三个连续发生非免疫性胎儿水肿家系的父母-胎儿全外显子测序分析

Analysis of three families with recurrence of non-immune hydrops fetalis by trio whole exome sequencing

目的对3个连续发生非免疫性胎儿水肿(non-immune hydrops fetalis,NIHF)的家系进行分析,探讨在拷贝数变异测序(copy number variation sequencing,CNV-seq)结果为阴性时,联合父母-胎儿全外显子测序(trio whole exome sequencing,trio WES)在明确非免疫性胎儿水肿病因中的应用价值。方法收集孕妇妊娠的羊水或胎儿流产物,对孕妇羊水进行CNV-seq检测,确认结果为阴性后,取胎儿双亲外周血进行trio WES。结果家系1胎儿检测出SOX18基因c.976G>T(p.Glu326*)杂合变异,RYR1基因c.844C>T(p.Arg282Trp)和c.9472+1G>A复合杂合变异,这3个变异遗传自胎儿父母,根据美国医学遗传学以及基因组学学会(American College of Medical Genetics and Genomics,ACMG)遗传变异分类标准与指南,SOX18基因c.976G>T变异为致病性变异(PVS1+PM2+PP3+PP4),RYR1基因c.844C>T变异为可能致病性变异(PM1+PM2+PP3),RYR1基因c.9472+1G>A变异为致病性变异(PVS1+PM2+PP3);家系2胎儿检测出PIEZO1基因c.6682C>T(p.Gln2228*)和c.4373_4383del(p.Val1458Alafs*63)复合杂合变异,这两个变异遗传自胎儿父母,根据ACMG指南评级证据,PIEZO1基因c.6682C>T变异和c.4373_4383del变异均判定为致病性变异(PVS1+PM2+PP4,PVS1+PM2);家系3检测出TTN基因c.29860G>C(p.Asp9954His)和c.21107A>T(p.Asp7036Val)复合杂合变异,这两个变异遗传自胎儿父母,基因变异有临床意义,考虑可以解释胎儿表型,根据ACMG指南评级证据,TTN基因c.29860G>C变异和c.21107A>T变异均为可能致病性变异(PM1+PM2+PP3)。结论建议在胎儿确诊为NIHF以后,同时进行CNV-seq和trio WES的检测,trio WES可在CNV-seq检测结果为阴性时提高其检出率。

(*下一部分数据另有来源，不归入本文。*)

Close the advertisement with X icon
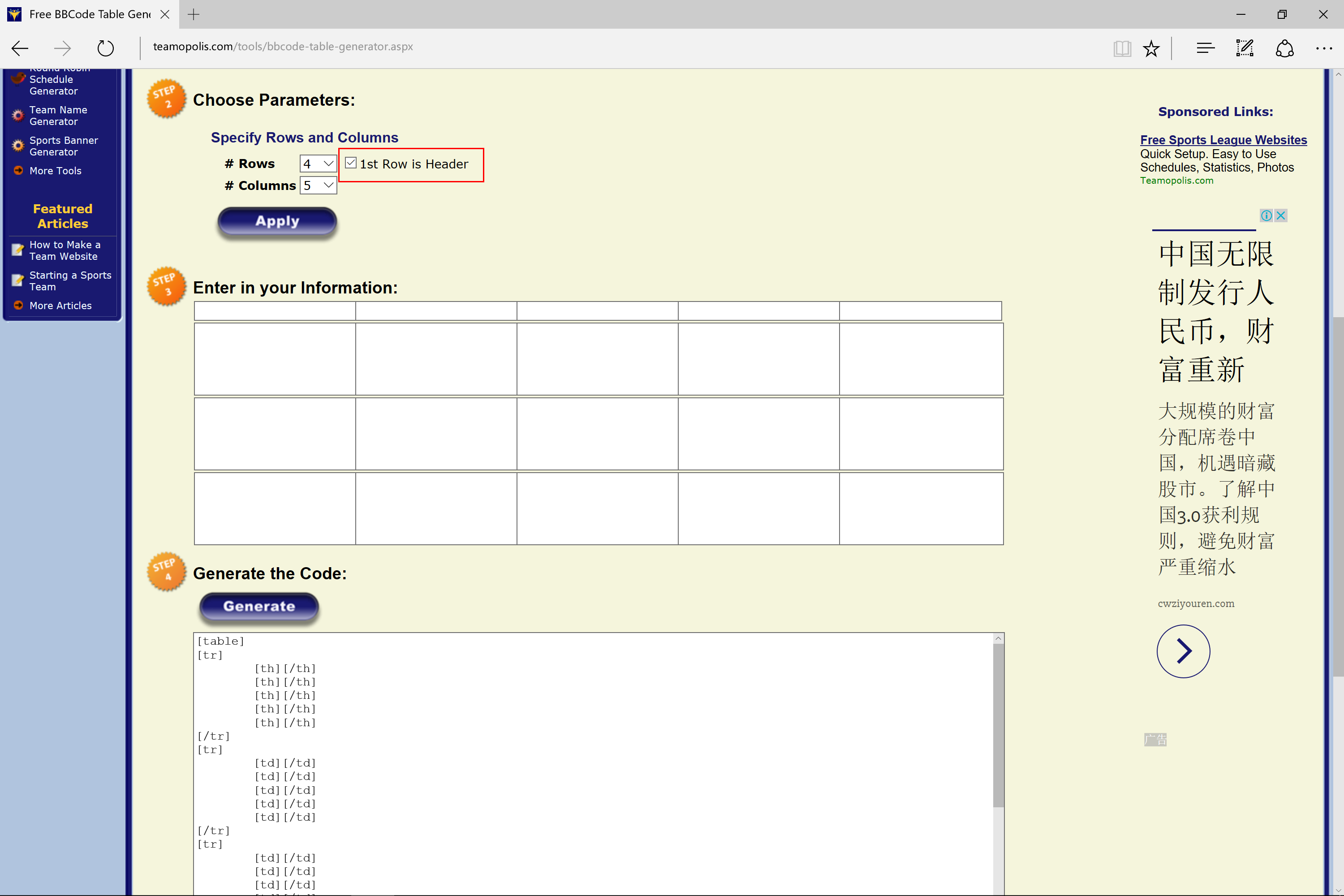 coord(1280,215)
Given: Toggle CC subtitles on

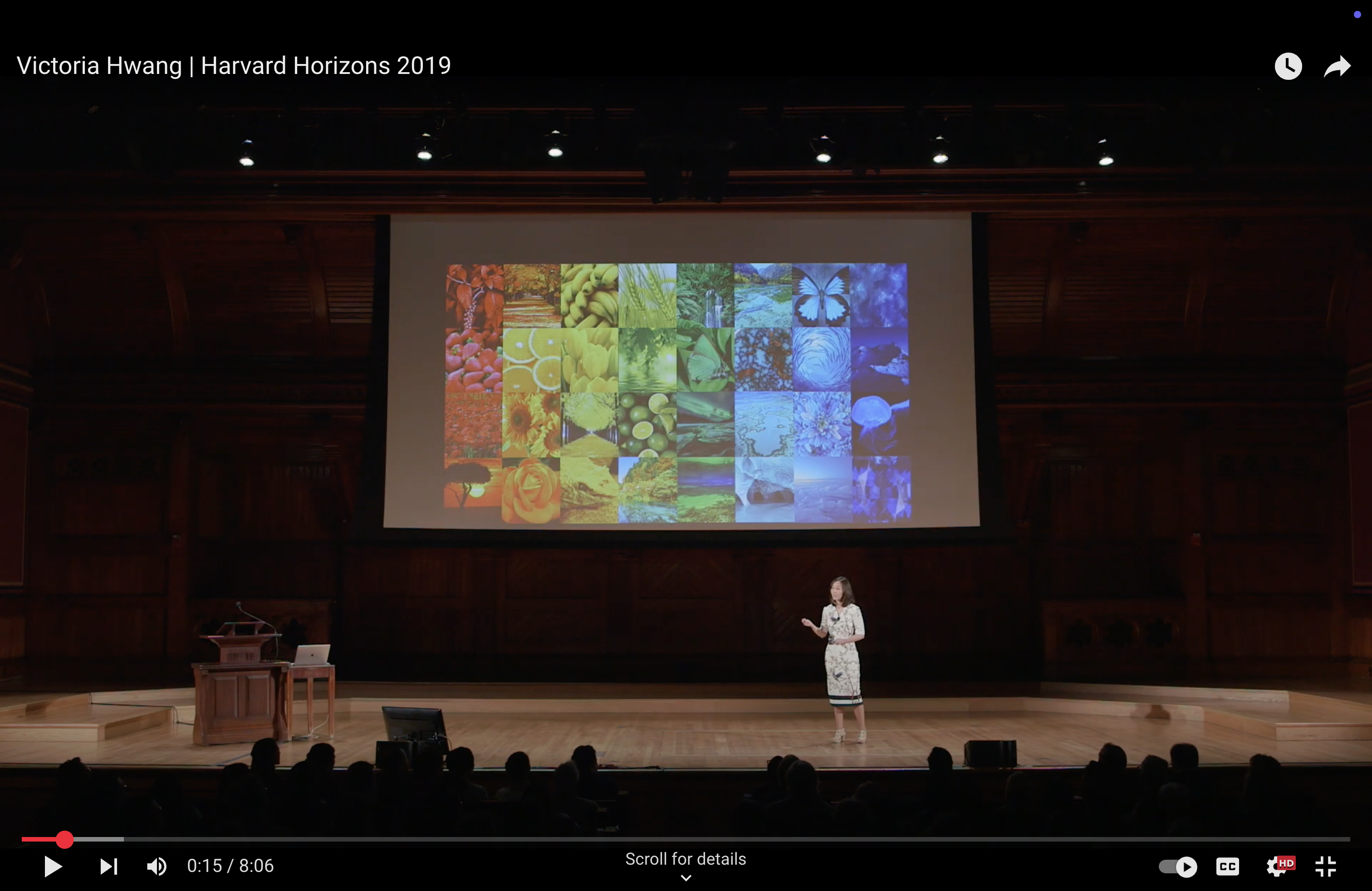Looking at the screenshot, I should pos(1227,866).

Objective To explore the genetic basis of three families with recurrence of non-immune hydrops fetalis(NIHF)but negative result by copy number variation sequencing(CNV-seq).Methods Amniotic fluid sample and/or abortive tissues of the fetuses were collected and subjected to CNV-seq analysis.Peripheral blood samples of the parents were also taken for trio whole exome sequencing(trio WES).Results Fetus 1 was found to harbor heterozygous c.976G>T(p.Glu326*)variant of the SOX18 gene in addition with compound heterozygous variants c.844C>T(p.Arg282Trp)and c.9472+1G>A of the RYR1 gene.The three variants were all inherited from its parents and have been associated with the etiology of NIHF.Based on the American College of Medical Genetics and Genomics(ACMG)standards and guidelines,the c.976G>T variant of SOX18 gene and c.9472+1G>A of RYR1 gene were predicted to be pathogenic(PVS1+PM2+PP3+PP4,PVS1+PM2+PP3),and c.844C>T variant of RYR1 gene to be likely pathogenic(PM1+PM2+PP3).Fetus 2 was found to harbor compound heterozygous variants c.6682C>T(p.Gln2228*)and c.4373_4383del(p.Val1458Alafs*63)of the PIEZO1 gene.Both variants were also inherited from its parents and are associated with the etiology of NIHF.Based on ACMG standards and guidelines,both c.6682C>T and c.4373_4383del variants of PIEZO1 gene were predicted to be pathogenic(PVS1+PM2+PP4,PVS1+PM2).Fetus 3 was found to harbor compound heterozygous variants of the TTN gene c.29860G>C(p.Asp9954His)and c.21107A>T(p.Asp7036Val),which were respectively inherited from its parents.Both variants have been strongly associated with the phenotype,though the connection between the etiology of NIHF and variants of the TTN gene remains elusive.Based on ACMG standards and guidelines,the c.29860G>C and c.21107A>T variants of TTN gene were predicted to be likely pathogenic(PM1+PM2+PP3).Conclusion Trio WES can improve the diagnosis rate of NIHF with a negative result by CNV-seq.Considering the urgency of prenatal diagnosis,CNV-seq and trio WES should be carried out at the same time for fetuses with NIHF.